### Provided material:

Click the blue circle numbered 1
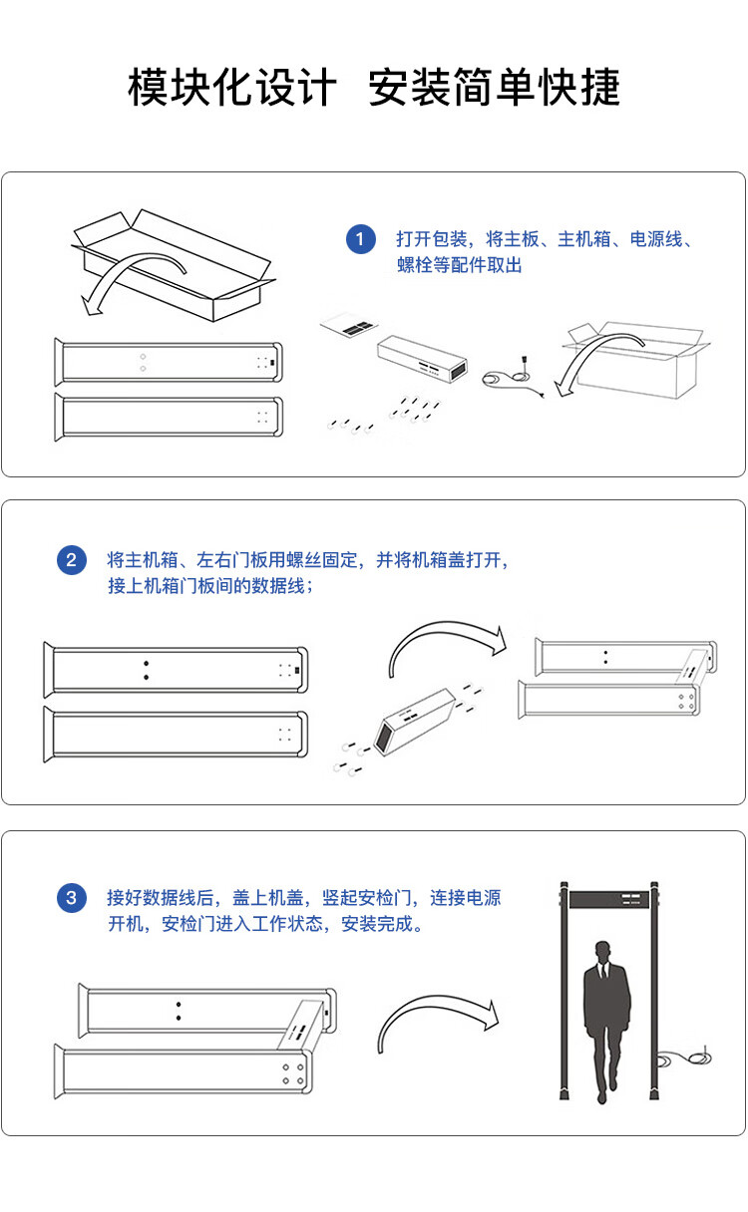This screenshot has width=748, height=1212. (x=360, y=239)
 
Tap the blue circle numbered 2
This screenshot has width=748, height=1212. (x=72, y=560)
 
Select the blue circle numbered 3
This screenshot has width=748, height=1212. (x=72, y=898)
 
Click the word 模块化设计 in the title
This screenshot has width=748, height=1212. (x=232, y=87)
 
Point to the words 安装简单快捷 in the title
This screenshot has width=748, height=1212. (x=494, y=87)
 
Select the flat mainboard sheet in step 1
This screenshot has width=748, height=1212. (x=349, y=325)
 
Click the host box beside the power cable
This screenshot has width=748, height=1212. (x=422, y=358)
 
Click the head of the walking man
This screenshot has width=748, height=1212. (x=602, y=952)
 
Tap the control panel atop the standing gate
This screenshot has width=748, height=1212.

### Task requirements:
Reproduce verbatim everything from the line containing "Click the host box beside the power cable" down to the end of the rows, both ends included.

### Solution to the exercise:
Click the host box beside the power cable
This screenshot has width=748, height=1212. (x=422, y=358)
 
Click the head of the walking man
This screenshot has width=748, height=1212. (x=602, y=952)
 
Tap the control panel atop the standing gate
This screenshot has width=748, height=1212.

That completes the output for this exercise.